Brígida Curo Bustincio is an Indigenous Peruvian politician, farmer, and cattle rancher. Formerly a member of We Are Peru, she has been a member of the Broad Front and affiliated parties since 2016. In 2026 she was chosen as Roberto Sánchez's running mate for the 2026 Peruvian general election, additionally running for the Chamber of Deputies representing Puno.

== Controversies ==
=== Racist remarks against Keiko Fujimori ===
During the runoff of the 2026 Peruvian general elections, Curo made several remarks that were widely criticized as racist and xenophobic against Keiko Fujimori. Videos circulated on social media showing these statements, sparking controversy and drawing criticism for undermining Peru's cultural and racial diversity.
On April 29, 2026, during a demonstration held by Curo and her supporters in the Plaza Mayor of the historic center of Puno, several videos shared on social media showed her chanting xenophobic slogans making derogatory references to Japan and Japanese influence in Peruvian politics and society. Her statements generated controversy and were criticized by various sectors, which described them as discriminatory and contrary to the country's cultural diversity.

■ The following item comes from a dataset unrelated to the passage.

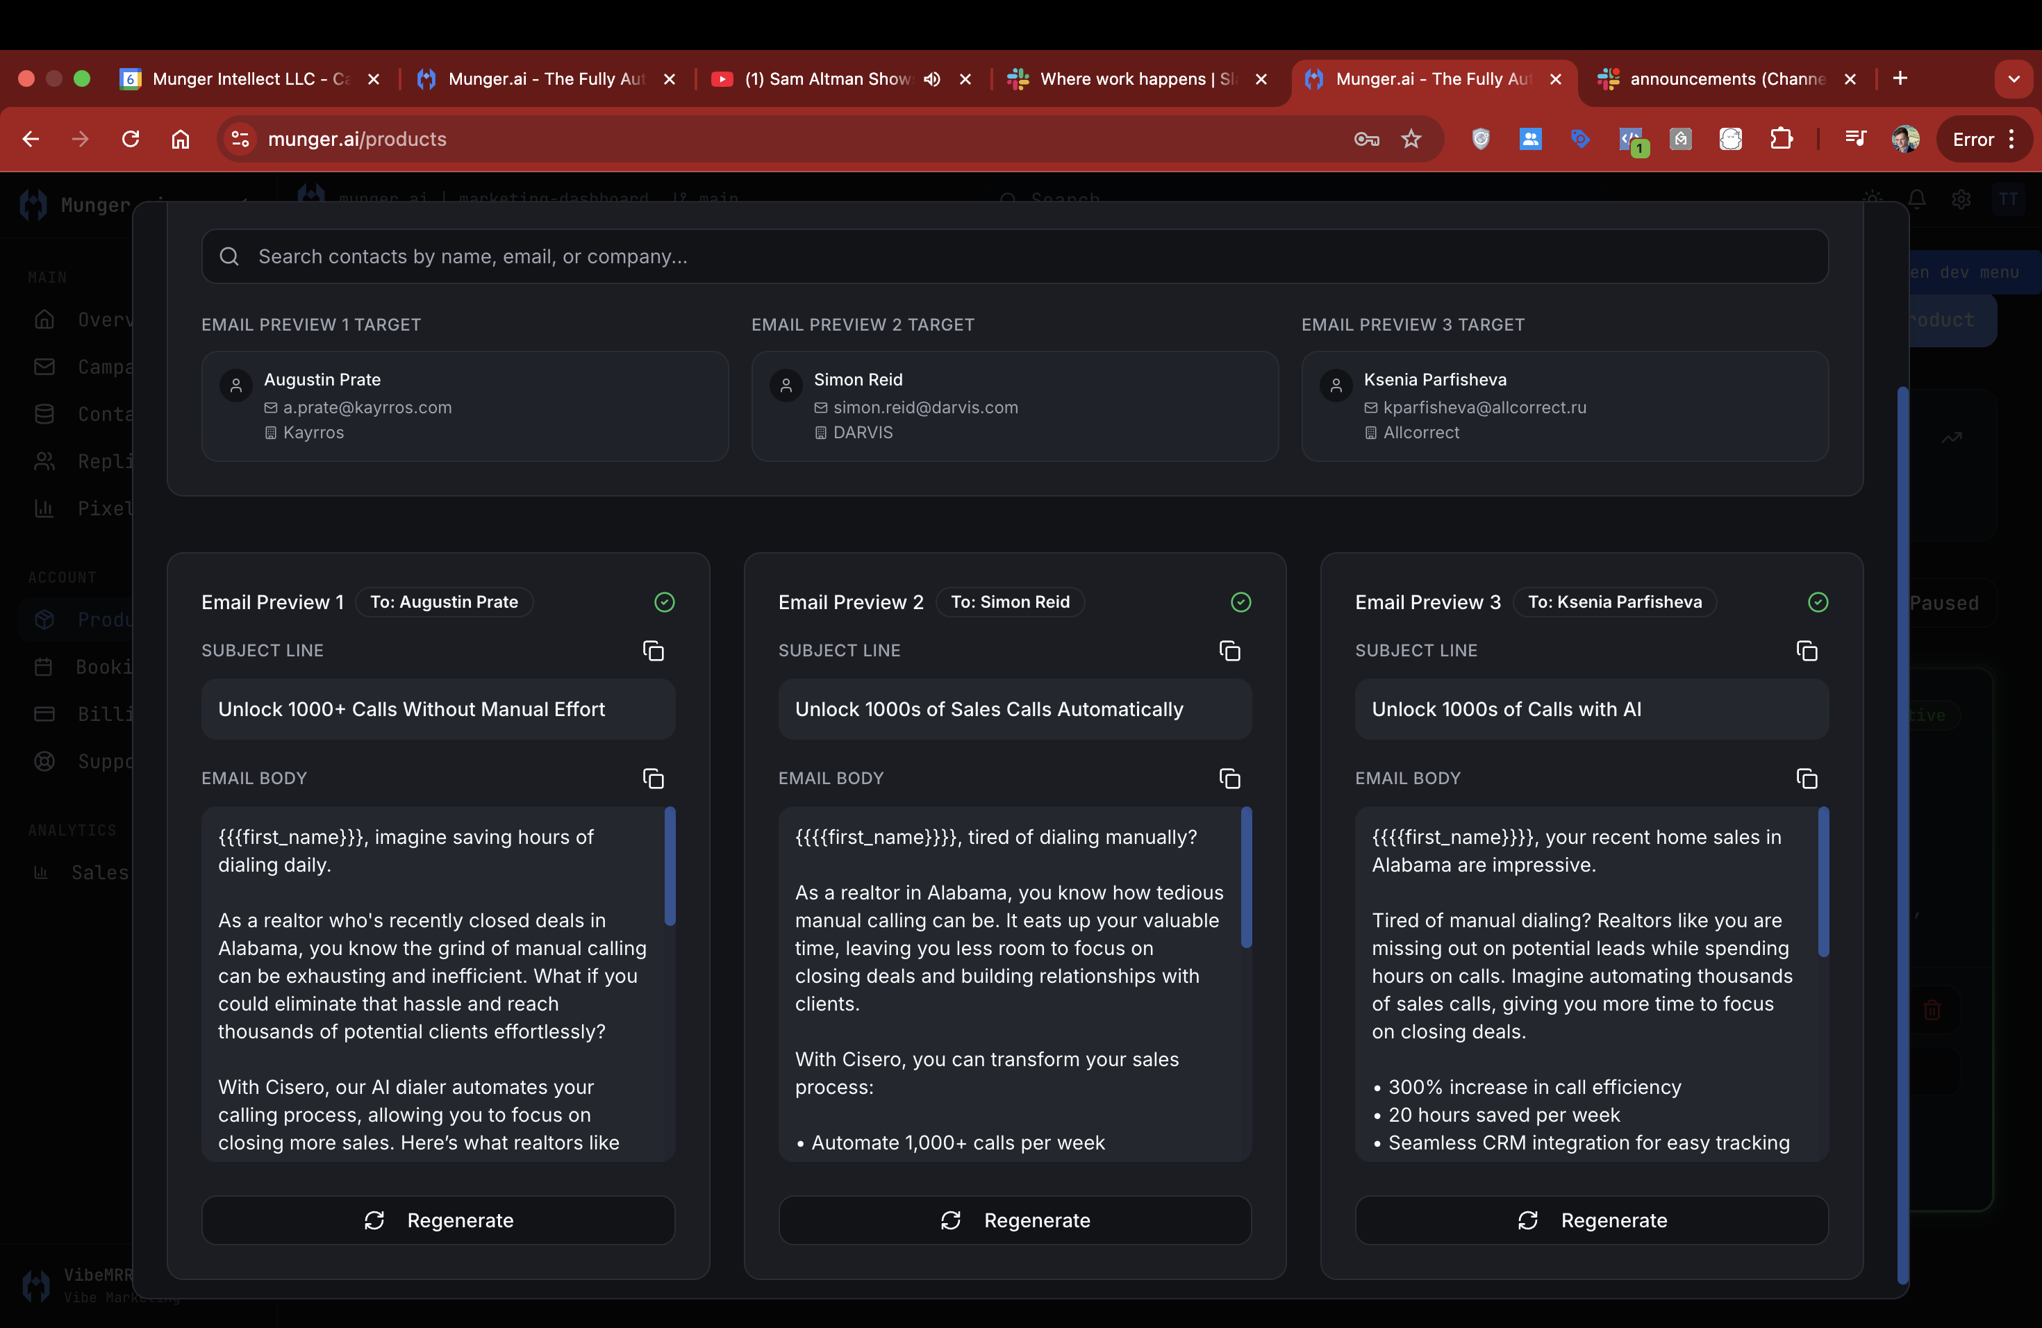
Task: Switch to the announcements Slack tab
Action: click(1725, 79)
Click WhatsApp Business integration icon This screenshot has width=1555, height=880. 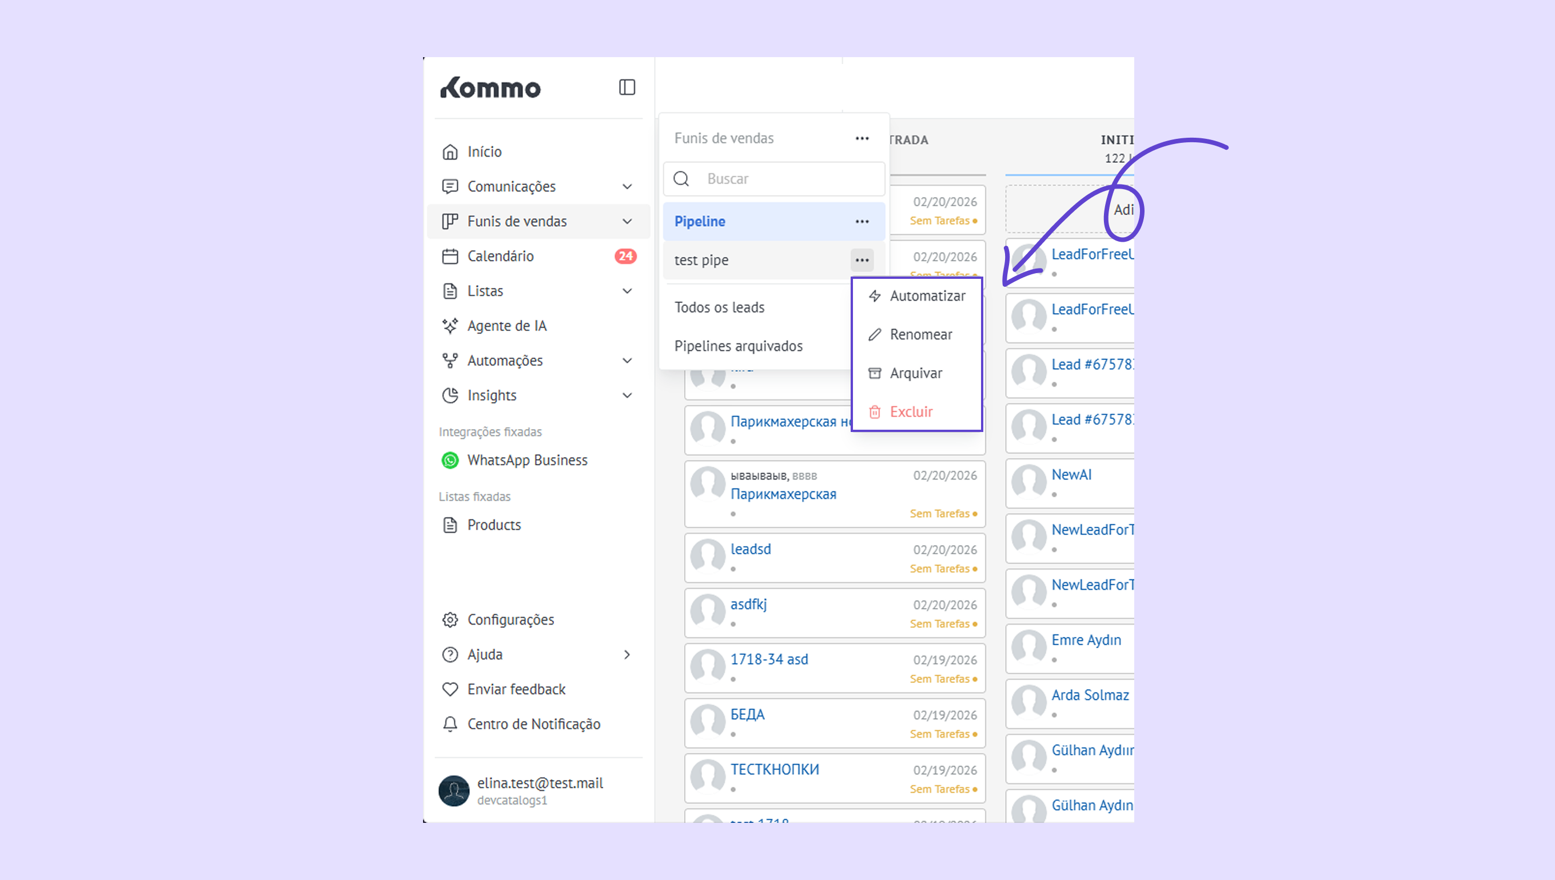click(450, 461)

"Down with corrupt Japanese politics!" "Down with Japanese politics!"
—Chants made by Brigida Curo during a demonstration in the Plaza Mayor of Puno.

During the same demonstration, she later stated in an interview with a local media outlet that she should not be subjected to classist or racist comments by voters or the public.
"In the Political Constitution, we are all equal. In which article does it say, Mr. Journalist, that an Indigenous person or a woman wearing traditional skirts cannot participate in political life? We all have the right to participate." —Statements by Brigida Curo in an interview with a local media outlet.
 However, a few minutes later, she again called on Keiko Fujimori to "go back to her country", despite the fact that both she and her late father, former president Alberto Fujimori, were born in Peru and are therefore Peruvian citizens despite their Japanese ancestry. These remarks were criticized for raising questions about who can be considered Peruvian beyond physical appearance.
"The Japanese woman should go back to her country! [I am] a true woman, a true Peruvian! We are here to take office and govern our country." —Statements by Brigida Curo in an interview with a local media outlet.